Melstacorp PLC is a Sri Lankan diversified conglomerate. It is listed in the Colombo Stock Exchange. Melstacorp PLC is one of the 10 largest listed companies. It has a market capitalization of approximately USD 450 million. Deshamanya Harry Jayawardena is the Chairman of the company.

History

Melstacorp PLC was originally formed as Beruwala Distillery (Private) Limited in 1995. Distilleries Company of Sri Lanka (DCSL) acquired the Company and renamed it Melstacorp Limited in order to subsequently make it the holding Company of the then DCSL group.

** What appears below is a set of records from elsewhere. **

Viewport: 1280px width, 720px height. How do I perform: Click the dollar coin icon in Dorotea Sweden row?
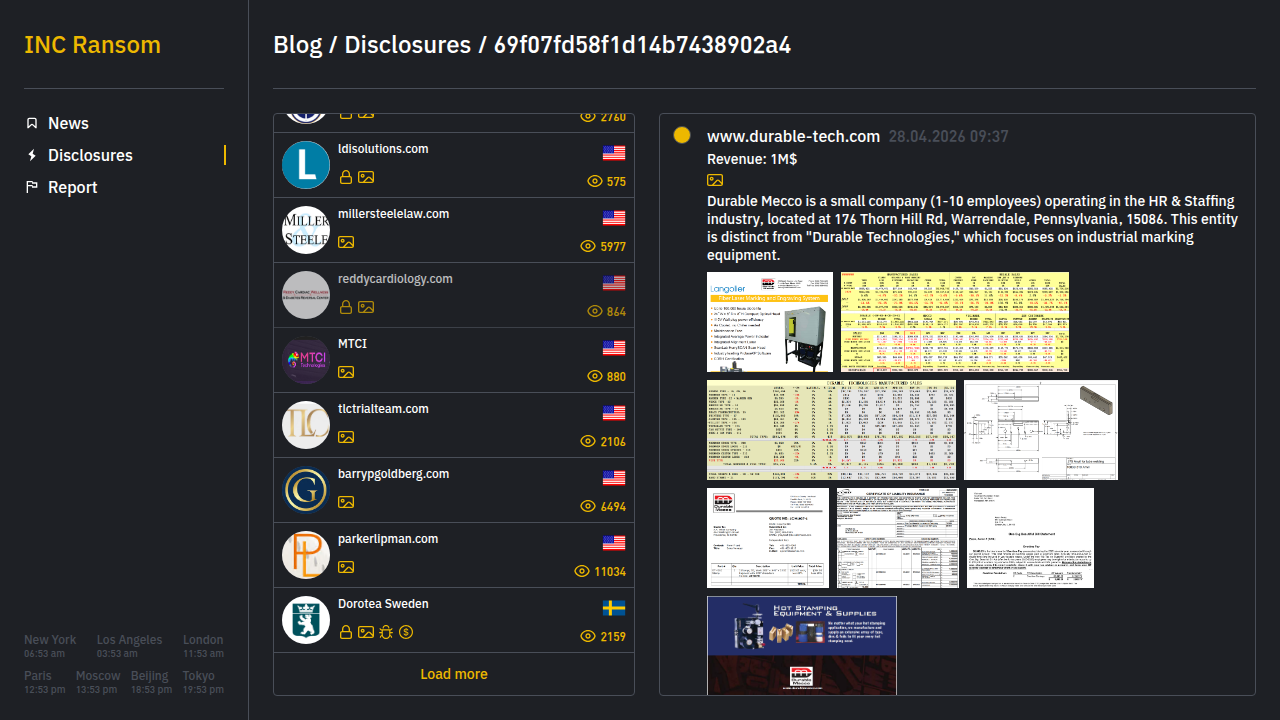tap(406, 632)
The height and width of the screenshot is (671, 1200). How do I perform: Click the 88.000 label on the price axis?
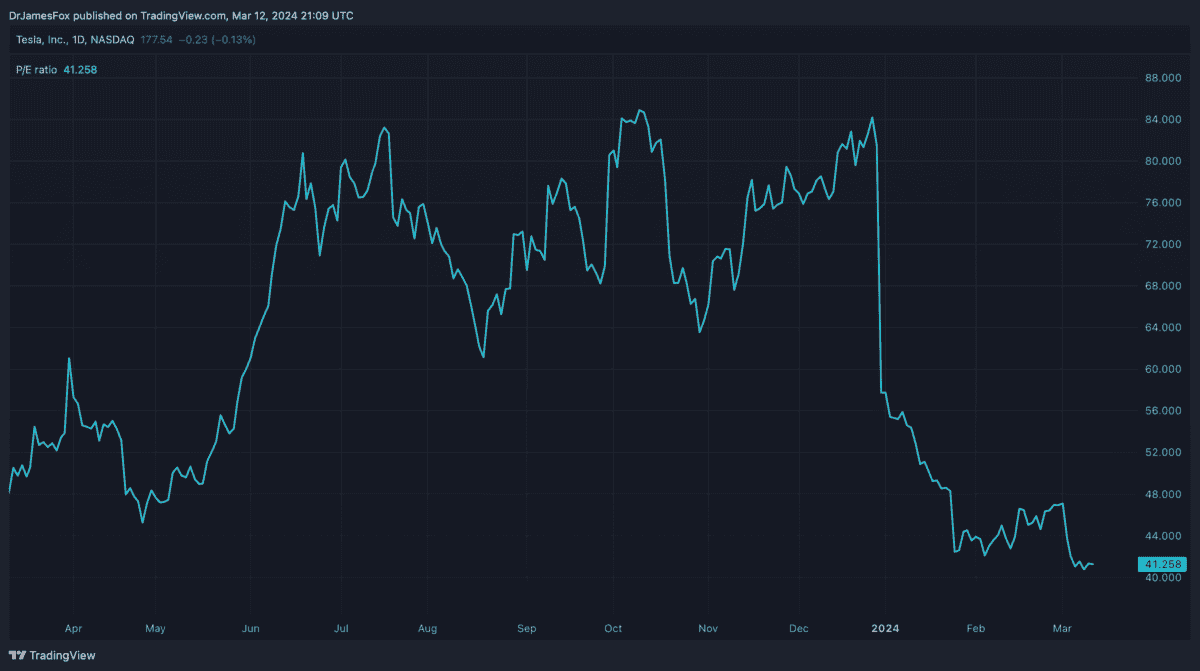pos(1164,78)
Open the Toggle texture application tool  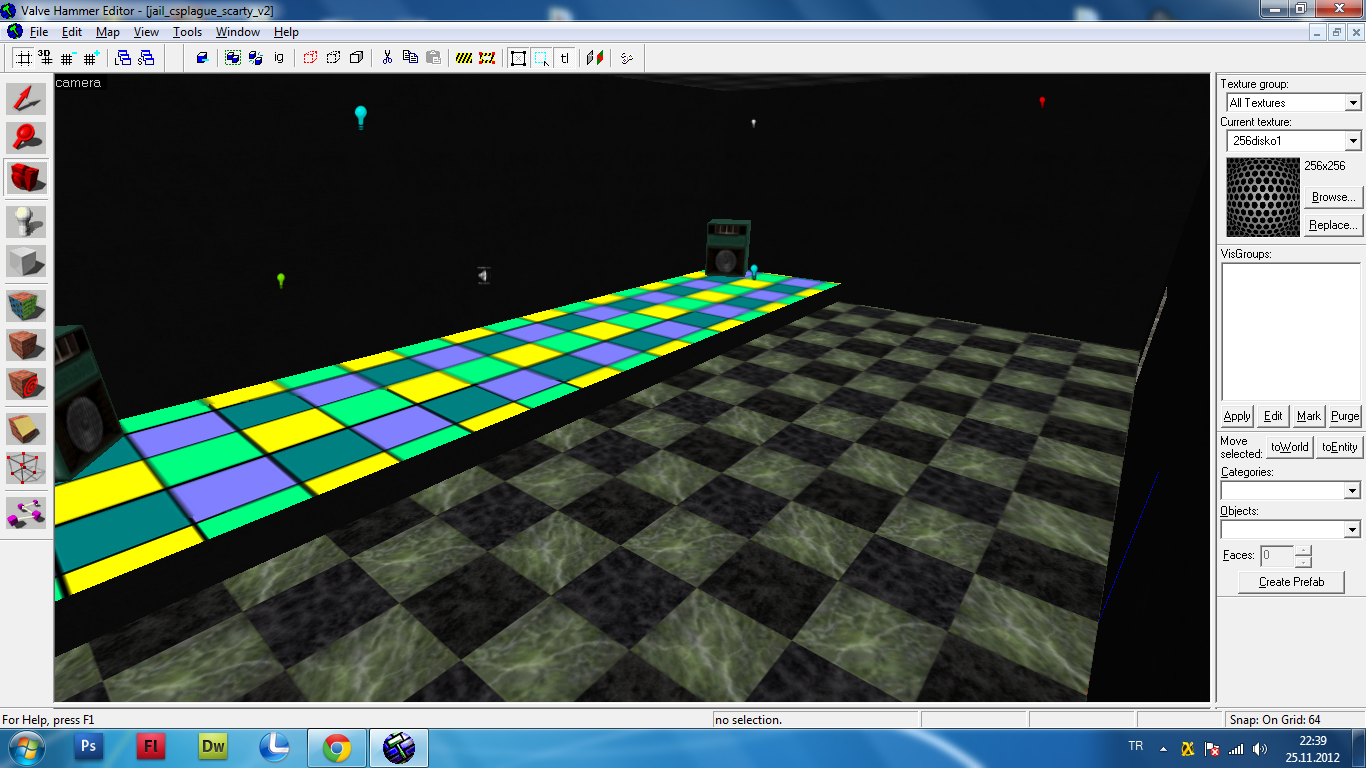click(x=26, y=305)
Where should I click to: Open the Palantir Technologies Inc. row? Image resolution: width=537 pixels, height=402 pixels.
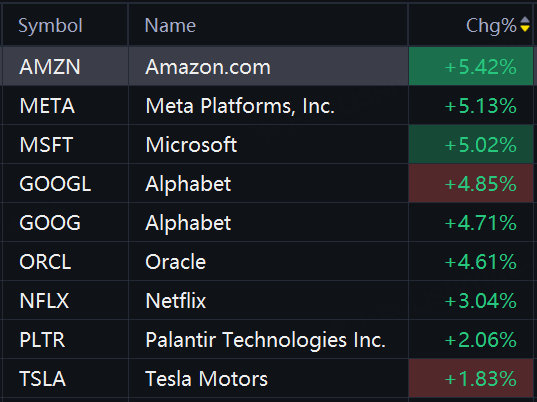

All subsidiary companies of DCSL were transferred to the Company between 2010 and 2015. In 2016 through a 180-degree share swap, Melstacorp became the holding company of DCSL.

After the share swap, Melstacorp was listed in the Colombo Stock Exchange on 30 December 2016.

Subsidiaries 
Melstacorp subsidiaries are involved in industries such as Distilling, bottling and distribution of liquor, Insurance, Health, Manufacturing, Logistics, ICT, Telecommunications, Energy, Tea and Rubber Plantations, Hospitality, Property Development, Brand Management, and in Advertising. 

It is the holding company of Distilleries Company of Sri Lanka PLC.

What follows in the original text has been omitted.